We introduced identifiers such as `m1`, `m2`, ... to indicate the modalities and models that an agent will use.

However, yaml files without identifiers like `m1` (if you are familiar with the [CoAlign](https://github.com/yifanlu0227/CoAlign) repository) still work in this repository. For example, [PointPillar Early Fusion](https://github.com/yifanlu0227/CoAlign/blob/main/opencood/hypes_yaml/opv2v/lidar_only_with_noise/pointpillar_early.yaml).

Note that there will be some differences in the weight key names of their two models' checkpoint. For example, training with the `m1` identifier will assign some parameters's name with prefix like `encoder_m1.`, `backbone_m1`, etc. But since the model structures are the same, you can convert them using the `rename_model_dict_keys` function in `opencood/utils/model_utils.py`.

### Agent type identifier

- The identifiers like `m1, m2` in `opv2v_4modality.json` are used to assign agent type to each agent in the scene. With this assignment, we ensure the validation scenarios for all methods are consistent and fixed.

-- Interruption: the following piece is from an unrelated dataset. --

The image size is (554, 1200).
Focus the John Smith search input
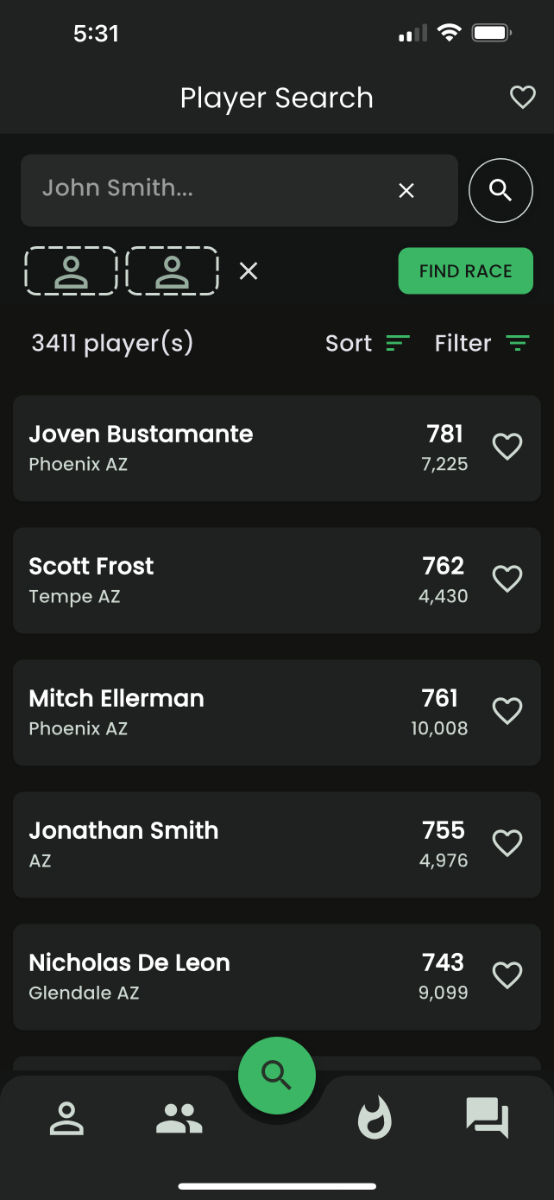[210, 189]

To generate these json files, you can refer to [heter_utils.py](https://github.com/yifanlu0227/HEAL/blob/2fd71de77dada46ded8345aeb68026ce2346c214/opencood/utils/heter_utils.py#L96).

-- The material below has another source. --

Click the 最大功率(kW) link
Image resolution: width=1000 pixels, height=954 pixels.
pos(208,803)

- The identifiers like `m1, m2` in `${METHOD}.yaml` are used to specify the sensor configuration and detection model used by this agent type (like `m2` in the case of `camera_pyramid.yaml`).

In `${METHOD}.yaml`, there is also a concept of `mapping_dict`. It maps the given agent type of `opv2v_4modality.json` to the agent type in the current experiment. As you can see, `camera_pyramid.yaml` is a homogeneous collaborative perception setting, so the type of all agents should be the same, which can be referred to by `m2`.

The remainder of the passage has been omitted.